▶ **What is needed**
Exact repetition is required: output every record in full.

▶ **Information**

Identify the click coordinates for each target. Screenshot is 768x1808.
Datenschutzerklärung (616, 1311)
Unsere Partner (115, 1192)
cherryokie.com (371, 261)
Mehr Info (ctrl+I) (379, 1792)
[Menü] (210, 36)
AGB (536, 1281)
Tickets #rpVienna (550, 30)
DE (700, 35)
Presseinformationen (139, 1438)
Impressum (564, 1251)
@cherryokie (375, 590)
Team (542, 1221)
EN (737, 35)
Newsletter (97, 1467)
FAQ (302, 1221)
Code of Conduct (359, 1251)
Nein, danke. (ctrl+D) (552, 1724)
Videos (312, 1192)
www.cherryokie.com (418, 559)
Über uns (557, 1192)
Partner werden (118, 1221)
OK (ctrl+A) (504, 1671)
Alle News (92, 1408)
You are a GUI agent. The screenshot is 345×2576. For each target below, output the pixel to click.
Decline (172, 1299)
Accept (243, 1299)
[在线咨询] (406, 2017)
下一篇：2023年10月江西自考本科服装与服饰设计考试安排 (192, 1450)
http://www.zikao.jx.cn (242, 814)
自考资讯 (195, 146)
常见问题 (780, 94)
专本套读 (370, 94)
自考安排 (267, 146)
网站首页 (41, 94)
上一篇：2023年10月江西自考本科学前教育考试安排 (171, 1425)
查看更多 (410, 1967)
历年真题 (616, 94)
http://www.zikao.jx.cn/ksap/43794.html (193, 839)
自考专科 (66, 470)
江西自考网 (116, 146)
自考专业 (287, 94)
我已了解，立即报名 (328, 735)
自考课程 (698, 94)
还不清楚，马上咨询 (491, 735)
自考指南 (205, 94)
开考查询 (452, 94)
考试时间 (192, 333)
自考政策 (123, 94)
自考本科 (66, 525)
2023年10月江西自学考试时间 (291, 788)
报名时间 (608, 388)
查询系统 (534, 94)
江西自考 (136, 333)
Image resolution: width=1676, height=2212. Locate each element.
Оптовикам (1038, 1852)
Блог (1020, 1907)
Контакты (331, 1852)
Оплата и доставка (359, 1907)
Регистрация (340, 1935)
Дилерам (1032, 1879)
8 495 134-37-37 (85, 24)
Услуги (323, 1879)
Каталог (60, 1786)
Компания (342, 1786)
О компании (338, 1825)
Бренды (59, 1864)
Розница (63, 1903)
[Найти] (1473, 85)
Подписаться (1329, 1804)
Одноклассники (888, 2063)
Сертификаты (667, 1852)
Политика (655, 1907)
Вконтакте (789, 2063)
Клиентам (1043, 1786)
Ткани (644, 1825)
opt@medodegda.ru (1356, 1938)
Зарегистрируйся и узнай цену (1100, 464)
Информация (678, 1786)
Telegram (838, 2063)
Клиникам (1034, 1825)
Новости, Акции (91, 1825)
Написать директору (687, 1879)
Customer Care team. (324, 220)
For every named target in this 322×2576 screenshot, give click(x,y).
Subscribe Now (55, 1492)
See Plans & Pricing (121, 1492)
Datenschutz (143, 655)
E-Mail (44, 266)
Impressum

▶ **Exercise response**
Identify the click coordinates for each target. Screenshot is 768x1808.
Datenschutzerklärung (616, 1311)
Unsere Partner (115, 1192)
cherryokie.com (371, 261)
Mehr Info (ctrl+I) (379, 1792)
[Menü] (210, 36)
AGB (536, 1281)
Tickets #rpVienna (550, 30)
DE (700, 35)
Presseinformationen (139, 1438)
Impressum (564, 1251)
@cherryokie (375, 590)
Team (542, 1221)
EN (737, 35)
Newsletter (97, 1467)
FAQ (302, 1221)
Code of Conduct (359, 1251)
Nein, danke. (ctrl+D) (552, 1724)
Videos (312, 1192)
www.cherryokie.com (418, 559)
Über uns (557, 1192)
Partner werden (118, 1221)
OK (ctrl+A) (504, 1671)
Alle News (92, 1408)
You are a GUI agent. The screenshot is 345×2576. For each target below, output the pixel to click.
Decline (172, 1299)
Accept (243, 1299)
[在线咨询] (406, 2017)
下一篇：2023年10月江西自考本科服装与服饰设计考试安排 (192, 1450)
http://www.zikao.jx.cn (242, 814)
自考资讯 (195, 146)
常见问题 (780, 94)
专本套读 (370, 94)
自考安排 (267, 146)
网站首页 (41, 94)
上一篇：2023年10月江西自考本科学前教育考试安排 (171, 1425)
查看更多 (410, 1967)
历年真题 (616, 94)
http://www.zikao.jx.cn/ksap/43794.html (193, 839)
自考专科 (66, 470)
江西自考网 (116, 146)
自考专业 (287, 94)
我已了解，立即报名 (328, 735)
自考课程 (698, 94)
还不清楚，马上咨询 (491, 735)
自考指南 (205, 94)
开考查询 (452, 94)
考试时间 (192, 333)
自考政策 (123, 94)
自考本科 (66, 525)
2023年10月江西自学考试时间 (291, 788)
报名时间 (608, 388)
查询系统 (534, 94)
江西自考 (136, 333)
Image resolution: width=1676, height=2212. Locate each element.
Оптовикам (1038, 1852)
Блог (1020, 1907)
Контакты (331, 1852)
Оплата и доставка (359, 1907)
Регистрация (340, 1935)
Дилерам (1032, 1879)
8 495 134-37-37 (85, 24)
Услуги (323, 1879)
Каталог (60, 1786)
Компания (342, 1786)
О компании (338, 1825)
Бренды (59, 1864)
Розница (63, 1903)
[Найти] (1473, 85)
Подписаться (1329, 1804)
Одноклассники (888, 2063)
Сертификаты (667, 1852)
Политика (655, 1907)
Вконтакте (789, 2063)
Клиентам (1043, 1786)
Ткани (644, 1825)
opt@medodegda.ru (1356, 1938)
Зарегистрируйся и узнай цену (1100, 464)
Информация (678, 1786)
Telegram (838, 2063)
Клиникам (1034, 1825)
Новости, Акции (91, 1825)
Написать директору (687, 1879)
Customer Care team. (324, 220)
For every named target in this 322×2576 screenshot, give click(x,y).
Subscribe Now (55, 1492)
See Plans & Pricing (121, 1492)
Datenschutz (143, 655)
E-Mail (44, 266)
Impressum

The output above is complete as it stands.